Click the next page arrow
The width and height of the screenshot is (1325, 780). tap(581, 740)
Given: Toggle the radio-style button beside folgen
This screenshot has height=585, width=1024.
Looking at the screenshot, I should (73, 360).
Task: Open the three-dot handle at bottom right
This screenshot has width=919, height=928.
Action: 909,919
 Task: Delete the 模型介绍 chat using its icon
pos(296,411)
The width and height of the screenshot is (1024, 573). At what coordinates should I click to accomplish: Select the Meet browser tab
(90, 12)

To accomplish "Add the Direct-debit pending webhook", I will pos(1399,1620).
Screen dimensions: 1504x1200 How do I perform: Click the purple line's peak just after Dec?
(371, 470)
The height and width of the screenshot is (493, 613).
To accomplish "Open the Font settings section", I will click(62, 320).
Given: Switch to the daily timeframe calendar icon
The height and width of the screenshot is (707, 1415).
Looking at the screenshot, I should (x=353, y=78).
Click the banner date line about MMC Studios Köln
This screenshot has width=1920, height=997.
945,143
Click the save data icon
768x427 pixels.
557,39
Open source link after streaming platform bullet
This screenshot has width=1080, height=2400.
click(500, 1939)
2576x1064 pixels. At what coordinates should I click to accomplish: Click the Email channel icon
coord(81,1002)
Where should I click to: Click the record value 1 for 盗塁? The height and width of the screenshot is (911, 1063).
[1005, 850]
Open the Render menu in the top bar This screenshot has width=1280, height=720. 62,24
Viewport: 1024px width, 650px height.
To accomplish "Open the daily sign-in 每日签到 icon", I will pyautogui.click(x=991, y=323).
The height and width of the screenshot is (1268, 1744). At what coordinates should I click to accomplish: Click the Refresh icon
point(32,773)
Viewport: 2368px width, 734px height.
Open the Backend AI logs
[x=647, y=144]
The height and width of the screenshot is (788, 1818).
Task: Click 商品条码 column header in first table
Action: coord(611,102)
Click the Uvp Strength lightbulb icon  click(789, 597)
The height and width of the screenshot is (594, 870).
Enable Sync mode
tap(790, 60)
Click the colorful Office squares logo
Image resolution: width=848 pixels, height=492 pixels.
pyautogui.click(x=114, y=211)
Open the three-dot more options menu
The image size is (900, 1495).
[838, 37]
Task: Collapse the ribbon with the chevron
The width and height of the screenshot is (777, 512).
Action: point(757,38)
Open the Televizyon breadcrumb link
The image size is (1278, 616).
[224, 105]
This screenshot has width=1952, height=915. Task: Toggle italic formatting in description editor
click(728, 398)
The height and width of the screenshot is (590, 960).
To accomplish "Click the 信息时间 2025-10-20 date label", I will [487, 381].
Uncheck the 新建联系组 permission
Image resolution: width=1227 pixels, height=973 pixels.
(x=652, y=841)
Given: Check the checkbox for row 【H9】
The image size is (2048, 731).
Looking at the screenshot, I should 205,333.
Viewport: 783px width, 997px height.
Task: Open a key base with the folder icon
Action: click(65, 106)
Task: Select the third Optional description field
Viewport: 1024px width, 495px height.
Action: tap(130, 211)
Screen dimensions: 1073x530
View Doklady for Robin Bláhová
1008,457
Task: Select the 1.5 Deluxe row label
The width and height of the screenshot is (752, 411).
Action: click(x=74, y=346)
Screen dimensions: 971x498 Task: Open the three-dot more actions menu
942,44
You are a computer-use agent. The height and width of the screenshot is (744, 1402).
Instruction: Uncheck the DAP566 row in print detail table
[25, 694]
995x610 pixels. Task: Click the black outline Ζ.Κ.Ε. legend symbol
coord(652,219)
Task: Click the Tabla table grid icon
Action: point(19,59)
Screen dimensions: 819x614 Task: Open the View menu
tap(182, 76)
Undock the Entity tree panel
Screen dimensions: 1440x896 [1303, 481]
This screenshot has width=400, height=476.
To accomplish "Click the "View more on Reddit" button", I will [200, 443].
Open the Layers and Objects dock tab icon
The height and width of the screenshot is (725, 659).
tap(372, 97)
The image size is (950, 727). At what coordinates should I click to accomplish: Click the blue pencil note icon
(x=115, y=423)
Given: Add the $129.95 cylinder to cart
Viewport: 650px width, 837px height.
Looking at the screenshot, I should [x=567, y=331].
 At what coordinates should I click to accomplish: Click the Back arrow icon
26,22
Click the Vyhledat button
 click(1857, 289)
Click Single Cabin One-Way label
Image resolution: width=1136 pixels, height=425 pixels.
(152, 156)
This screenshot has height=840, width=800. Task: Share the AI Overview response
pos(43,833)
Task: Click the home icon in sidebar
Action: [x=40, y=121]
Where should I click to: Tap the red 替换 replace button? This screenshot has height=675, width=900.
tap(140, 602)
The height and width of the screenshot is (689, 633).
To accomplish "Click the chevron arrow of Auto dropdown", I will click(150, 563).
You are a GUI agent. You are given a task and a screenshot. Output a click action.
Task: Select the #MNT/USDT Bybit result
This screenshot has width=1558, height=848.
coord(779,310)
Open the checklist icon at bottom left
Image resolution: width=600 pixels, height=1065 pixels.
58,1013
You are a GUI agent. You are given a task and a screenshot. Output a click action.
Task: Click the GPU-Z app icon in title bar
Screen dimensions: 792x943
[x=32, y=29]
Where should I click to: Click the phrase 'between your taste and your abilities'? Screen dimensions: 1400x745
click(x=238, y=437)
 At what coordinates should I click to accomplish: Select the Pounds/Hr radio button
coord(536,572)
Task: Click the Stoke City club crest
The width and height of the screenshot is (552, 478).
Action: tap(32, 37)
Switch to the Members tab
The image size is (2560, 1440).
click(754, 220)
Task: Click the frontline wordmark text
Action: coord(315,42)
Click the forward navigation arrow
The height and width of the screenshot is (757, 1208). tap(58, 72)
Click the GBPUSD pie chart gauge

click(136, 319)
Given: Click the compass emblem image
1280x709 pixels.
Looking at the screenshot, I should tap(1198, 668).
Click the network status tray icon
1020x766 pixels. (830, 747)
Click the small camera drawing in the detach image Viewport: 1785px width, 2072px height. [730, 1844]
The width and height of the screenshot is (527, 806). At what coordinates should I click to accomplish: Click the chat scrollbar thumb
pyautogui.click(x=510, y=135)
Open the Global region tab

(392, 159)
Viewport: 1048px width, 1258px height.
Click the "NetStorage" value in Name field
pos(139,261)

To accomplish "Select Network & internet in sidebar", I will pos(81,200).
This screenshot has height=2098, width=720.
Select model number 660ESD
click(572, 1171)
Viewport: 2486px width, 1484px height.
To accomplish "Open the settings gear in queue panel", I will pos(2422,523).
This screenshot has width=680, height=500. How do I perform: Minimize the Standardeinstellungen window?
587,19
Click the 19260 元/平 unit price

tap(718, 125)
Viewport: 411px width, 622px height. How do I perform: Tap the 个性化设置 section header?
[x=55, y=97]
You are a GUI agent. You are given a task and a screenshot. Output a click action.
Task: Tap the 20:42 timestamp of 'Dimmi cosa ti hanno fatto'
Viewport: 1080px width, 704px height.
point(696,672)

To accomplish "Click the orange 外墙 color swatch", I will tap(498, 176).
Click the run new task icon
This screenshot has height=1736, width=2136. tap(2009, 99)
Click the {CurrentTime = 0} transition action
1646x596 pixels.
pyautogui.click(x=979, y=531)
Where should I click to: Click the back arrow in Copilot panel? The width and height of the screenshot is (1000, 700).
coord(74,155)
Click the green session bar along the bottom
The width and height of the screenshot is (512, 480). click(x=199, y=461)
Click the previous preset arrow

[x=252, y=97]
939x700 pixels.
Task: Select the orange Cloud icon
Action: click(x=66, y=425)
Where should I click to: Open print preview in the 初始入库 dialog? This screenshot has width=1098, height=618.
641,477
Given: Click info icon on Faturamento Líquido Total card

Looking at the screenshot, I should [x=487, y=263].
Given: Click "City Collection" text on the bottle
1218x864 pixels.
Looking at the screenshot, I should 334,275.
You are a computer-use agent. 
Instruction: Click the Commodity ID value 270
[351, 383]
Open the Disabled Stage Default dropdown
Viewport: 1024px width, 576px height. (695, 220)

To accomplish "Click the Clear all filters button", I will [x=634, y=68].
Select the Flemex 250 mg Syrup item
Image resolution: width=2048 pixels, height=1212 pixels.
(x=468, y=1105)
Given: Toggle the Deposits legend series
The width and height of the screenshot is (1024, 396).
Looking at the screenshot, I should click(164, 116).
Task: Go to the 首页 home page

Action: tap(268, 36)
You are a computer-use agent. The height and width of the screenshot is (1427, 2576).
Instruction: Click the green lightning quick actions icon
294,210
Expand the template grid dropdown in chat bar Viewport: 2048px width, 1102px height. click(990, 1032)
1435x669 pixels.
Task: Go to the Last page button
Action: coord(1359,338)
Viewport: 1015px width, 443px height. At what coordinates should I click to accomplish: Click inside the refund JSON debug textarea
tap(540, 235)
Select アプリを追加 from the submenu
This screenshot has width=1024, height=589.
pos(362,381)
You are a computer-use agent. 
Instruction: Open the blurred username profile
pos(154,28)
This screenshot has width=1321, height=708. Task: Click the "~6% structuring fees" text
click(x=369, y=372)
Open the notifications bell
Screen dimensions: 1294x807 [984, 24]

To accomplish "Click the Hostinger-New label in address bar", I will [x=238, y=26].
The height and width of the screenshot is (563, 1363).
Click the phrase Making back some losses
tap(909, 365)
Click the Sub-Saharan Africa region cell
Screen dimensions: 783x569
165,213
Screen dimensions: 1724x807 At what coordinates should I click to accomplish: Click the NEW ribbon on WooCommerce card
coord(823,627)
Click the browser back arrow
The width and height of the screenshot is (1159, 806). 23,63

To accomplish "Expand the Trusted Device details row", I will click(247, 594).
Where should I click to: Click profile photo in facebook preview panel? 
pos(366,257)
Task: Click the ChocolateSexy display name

- **What to work on**: Rewrite the stretch of lines from the one containing "Given: Toggle the Deposits legend series" through the one containing "Screen dimensions: 1294x807 [984, 24]", substituting "Command" for "Instruction" and leaving everything else unchanged.

- **Final answer**:
Given: Toggle the Deposits legend series
The width and height of the screenshot is (1024, 396).
Looking at the screenshot, I should click(164, 116).
Task: Go to the 首页 home page

Action: tap(268, 36)
You are a computer-use agent. The height and width of the screenshot is (1427, 2576).
Command: Click the green lightning quick actions icon
294,210
Expand the template grid dropdown in chat bar Viewport: 2048px width, 1102px height. click(990, 1032)
1435x669 pixels.
Task: Go to the Last page button
Action: coord(1359,338)
Viewport: 1015px width, 443px height. At what coordinates should I click to accomplish: Click inside the refund JSON debug textarea
tap(540, 235)
Select アプリを追加 from the submenu
This screenshot has width=1024, height=589.
pos(362,381)
You are a computer-use agent. 
Command: Open the blurred username profile
pos(154,28)
This screenshot has width=1321, height=708. Task: Click the "~6% structuring fees" text
click(x=369, y=372)
Open the notifications bell
Screen dimensions: 1294x807 [984, 24]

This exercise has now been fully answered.